Today in Denmark: A roundup of the news on Thursday

Murder at a luxury Copenhagen hotel, changes to laws on Ukrainian refugees, and new Covid surveillance strategies are among the top news stories in Denmark this Thursday.

Today in Denmark: A roundup of the news on Thursday

Danish government wants to make Ukrainian refugee “start date” more flexible 

As the law currently stands, Ukrainians who happened to have left their home country — perhaps for vacation or business — just before war broke out could have trouble gaining residence in Denmark. 

The Danish government have announced plans to change the ‘cut-off date’ for when people must have left Ukraine to be considered war refugees from February 24th to February 1st. 

Parliament will consider the amendment to the current “Ukrainian law,” which grants two years’ residence to refugees who meet certain stipulations, including when they fled the country. 

READ ALSO: Denmark plans ‘Ukraine towns’ to accommodate war refugees 

Without widespread testing, how will Denmark predict next Covid wave? 

With Denmark’s once-wide network of public Covid test sites nearly gone, the State Serum Institute — Denmark’s infectious disease agency — is piloting a new program that it hopes will detect upticks in infections.

Ten thousand blood donors and the members of their households will be randomly chosen to participate in the “PCR Home Test Study,” the SSI says. Those who agree to participate will receive test kits from the government and will be asked to self-test once a week for a month, registering each sample in TestCenter Denmark’s app and sending it to the SSI for processing. 

If a new wave is detected, the SSI will consider recommending boosters for groups at high risk, director Henrik Ullum told Danish newswire Ritzau. 

If the program is successful, it could be deployed to monitor other respiratory viruses, such as the flu, Ullum added. 

READ ALSO: Which Covid self-tests should you buy (and avoid) in Denmark? 

Danish man pleads guilty to bow and arrow attack in Norway 

Espen Andersen Brathen the 38-year-old Danish man accused of using a bow and arrow outside a supermarket and stabbing five to death with a knife in the Norwegian town of Kongsberg last October, pleaded guilty to all charges yesterday. 

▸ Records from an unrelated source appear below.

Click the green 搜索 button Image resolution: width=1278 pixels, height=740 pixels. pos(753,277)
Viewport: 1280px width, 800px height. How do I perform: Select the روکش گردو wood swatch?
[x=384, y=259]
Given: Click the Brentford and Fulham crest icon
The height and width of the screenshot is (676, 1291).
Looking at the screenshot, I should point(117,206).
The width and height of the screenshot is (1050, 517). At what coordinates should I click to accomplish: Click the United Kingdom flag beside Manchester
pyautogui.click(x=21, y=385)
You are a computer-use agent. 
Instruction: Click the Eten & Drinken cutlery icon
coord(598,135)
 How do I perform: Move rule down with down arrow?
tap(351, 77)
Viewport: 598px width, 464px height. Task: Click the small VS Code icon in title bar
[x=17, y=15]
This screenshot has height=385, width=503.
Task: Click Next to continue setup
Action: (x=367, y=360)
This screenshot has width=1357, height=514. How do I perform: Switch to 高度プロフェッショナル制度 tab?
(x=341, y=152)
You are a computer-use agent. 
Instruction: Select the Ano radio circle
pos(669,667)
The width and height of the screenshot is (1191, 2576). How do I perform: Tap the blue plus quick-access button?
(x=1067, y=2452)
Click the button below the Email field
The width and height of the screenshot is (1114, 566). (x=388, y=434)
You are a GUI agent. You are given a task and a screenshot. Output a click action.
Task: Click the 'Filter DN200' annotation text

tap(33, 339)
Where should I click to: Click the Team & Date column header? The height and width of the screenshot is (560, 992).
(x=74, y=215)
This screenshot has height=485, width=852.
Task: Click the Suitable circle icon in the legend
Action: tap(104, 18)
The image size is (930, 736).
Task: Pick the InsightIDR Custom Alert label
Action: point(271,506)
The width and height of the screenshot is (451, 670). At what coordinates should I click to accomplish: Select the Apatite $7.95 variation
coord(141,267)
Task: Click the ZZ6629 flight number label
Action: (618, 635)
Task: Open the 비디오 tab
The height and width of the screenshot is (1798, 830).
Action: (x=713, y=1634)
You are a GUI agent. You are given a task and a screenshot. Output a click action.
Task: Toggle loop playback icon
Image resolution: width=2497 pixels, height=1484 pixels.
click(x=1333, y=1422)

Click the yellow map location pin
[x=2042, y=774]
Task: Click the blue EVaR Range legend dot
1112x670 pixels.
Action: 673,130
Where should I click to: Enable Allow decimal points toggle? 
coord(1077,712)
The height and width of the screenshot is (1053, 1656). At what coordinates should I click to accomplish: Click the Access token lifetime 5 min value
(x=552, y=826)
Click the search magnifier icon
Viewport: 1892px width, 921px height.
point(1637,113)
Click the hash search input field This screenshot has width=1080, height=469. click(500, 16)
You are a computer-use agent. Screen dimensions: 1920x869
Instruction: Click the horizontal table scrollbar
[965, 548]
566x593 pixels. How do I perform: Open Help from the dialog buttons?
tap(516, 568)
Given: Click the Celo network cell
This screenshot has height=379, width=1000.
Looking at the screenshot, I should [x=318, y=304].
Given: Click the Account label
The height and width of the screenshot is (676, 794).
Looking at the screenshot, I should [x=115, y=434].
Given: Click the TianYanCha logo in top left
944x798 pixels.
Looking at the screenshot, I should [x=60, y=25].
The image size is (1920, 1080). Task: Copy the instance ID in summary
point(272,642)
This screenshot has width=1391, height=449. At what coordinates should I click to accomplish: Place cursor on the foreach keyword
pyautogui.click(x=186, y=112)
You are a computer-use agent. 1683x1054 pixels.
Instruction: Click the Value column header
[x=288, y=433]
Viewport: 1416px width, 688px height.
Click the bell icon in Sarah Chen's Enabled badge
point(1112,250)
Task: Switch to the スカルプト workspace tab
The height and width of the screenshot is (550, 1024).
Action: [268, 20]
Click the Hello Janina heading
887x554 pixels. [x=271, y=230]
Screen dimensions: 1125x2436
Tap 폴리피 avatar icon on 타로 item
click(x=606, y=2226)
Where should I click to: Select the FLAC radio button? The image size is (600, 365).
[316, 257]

Although the attack was initially thought to be an act of terrorism, three experts who observed him assessed that Brathen was experiencing paranoid schizophrenia, newswire Agence France-Presse reports. Both the prosecution and defense agree that a psychiatric commitment, rather than a prison sentence, is appropriate. 

Murder at luxury Copenhagen hotel 

The NH Collection on Strandgade — home to the “Feel Safe at NH” campaign during the Covid pandemic — was the site of what authorities describe as a brutal murder on Sunday.  

A 28-year-old man suffered head injuries in a room in the NH Collection, where rooms start at 3000 kroner a night, and died of his injuries Monday evening. Police have one man, a 20-year-old, in custody for the crime and are seeking a 24-year-old Dutch citizen as an alleged accomplice. 

Authorities also suspect the 20-year-old currently in custody in another crime three hours after the incident on Strandgade — a gruesome knife attack at an “apartment hotel” in Silkegade. According to charges read at a preliminary hearing in court yesterday, the second victim was stabbed repeatedly, his cheek was ripped open, and an ear was cut off.